L’accusa formulata a carico del F. era costituita dal fatto che, in qualità di dipendente della s.p.a “S.”, addetto all’uso di una pompa autocarrata per calcestruzzo, per negligenza nell’uso del mezzo, aveva determinato l’urto delle tubazioni idrauliche del braccio della pompa con il ponteggio del cantiere, circostanza questa che aveva causato l’avulsione di una valvola di blocco della pressione, con conseguente fuoriuscita di olio, perdita di pressione e discesa repentina del braccio della pompa che rovinava sull’operaio C. , intento al lavoro sul solaio del fabbricato in costruzione.
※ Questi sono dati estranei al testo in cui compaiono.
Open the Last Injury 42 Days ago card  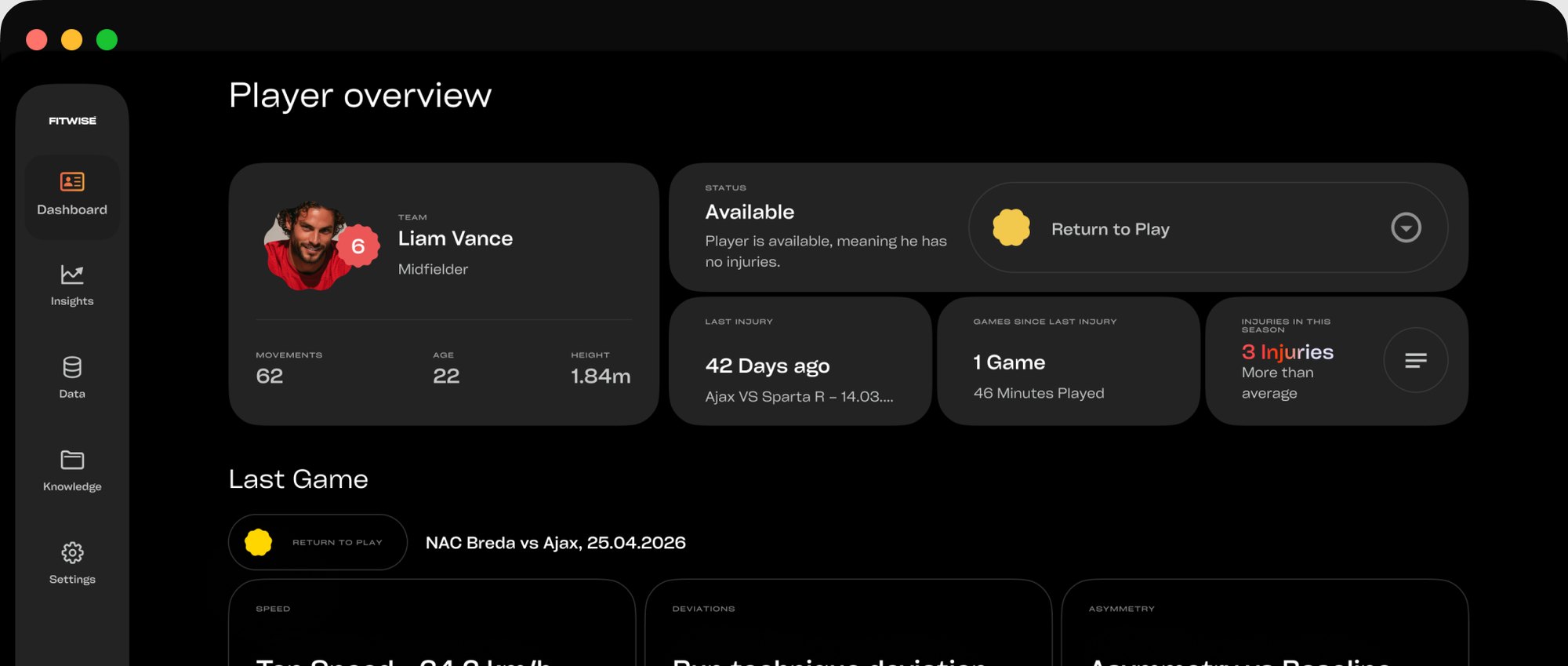800,361
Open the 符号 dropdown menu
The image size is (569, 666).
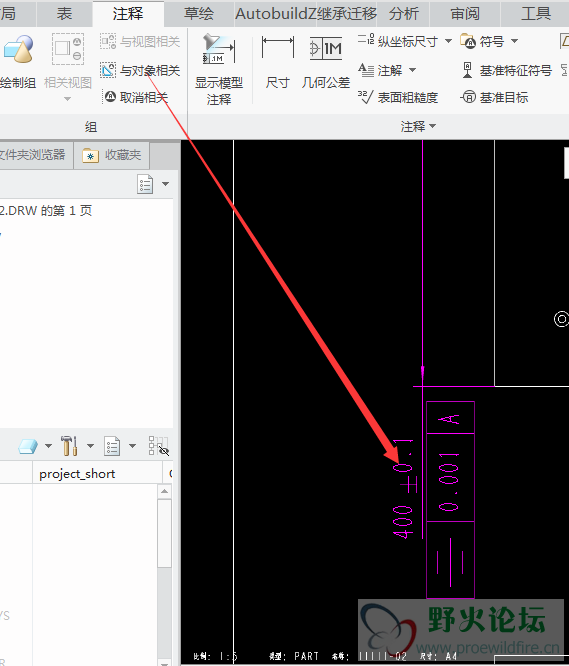pyautogui.click(x=514, y=41)
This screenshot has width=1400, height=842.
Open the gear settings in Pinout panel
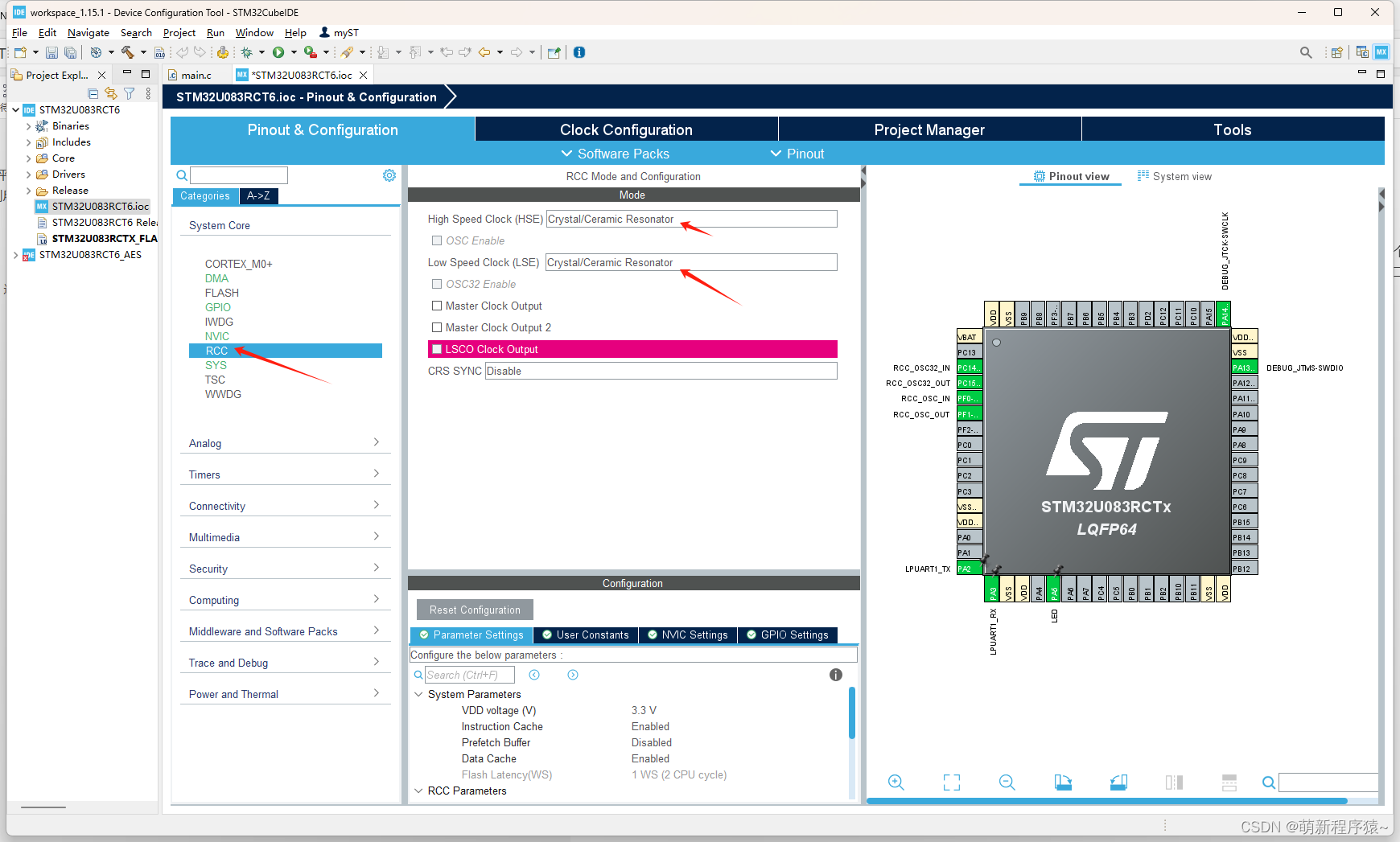(389, 175)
Questi riportava gravi lesioni alla testa che lo conducevano alla morte.
2. Con sentenza emessa in data 15/2/2010 la Corte di Appello di Firenze confermava la pronuncia di condanna, concedendo all’imputato anche il beneficio della non menzione. Quanto alla affermazione della penale responsabilità del F. , osservava la Corte distrettuale che, dalla C.T. del P.M. e dalle deposizioni testimoniali, era emerso che:
– il giorno dei fatti l’operaio C. si trovava a spargere il cemento su un solaio sito tra il primo ed il secondo piano di una palazzina;
– il calcestruzzo era erogato da una autopompa della soc. S. azionata dall’operaio F.;
– quest’ultimo si era posizionato sul solaio del fabbricato e comandava l’azionamento della pompa con un telecomando ed a distanza di circa 25 mt. dal mezzo;
– la sua posizione non gli garantiva una perfetta prospettiva del campo di lavoro;
– per effettuare la gettata finale del calcestruzzo, aveva abbassato il più possibile il braccio per consentire di raggiungere la cassaforma più lontana;
– in tale frangete il braccio della pompa, esteso per la sua massima lunghezza di circa 36 mt., era andato ad urtare contro i tubolari di metallo del ponteggio del fabbricato; ciò aveva determinato lo strappo dei bulloni della valvola al cilindro, con compromissione del sistema idraulico della pompa e conseguente caduta del braccio di essa che era rovinato sul Ca.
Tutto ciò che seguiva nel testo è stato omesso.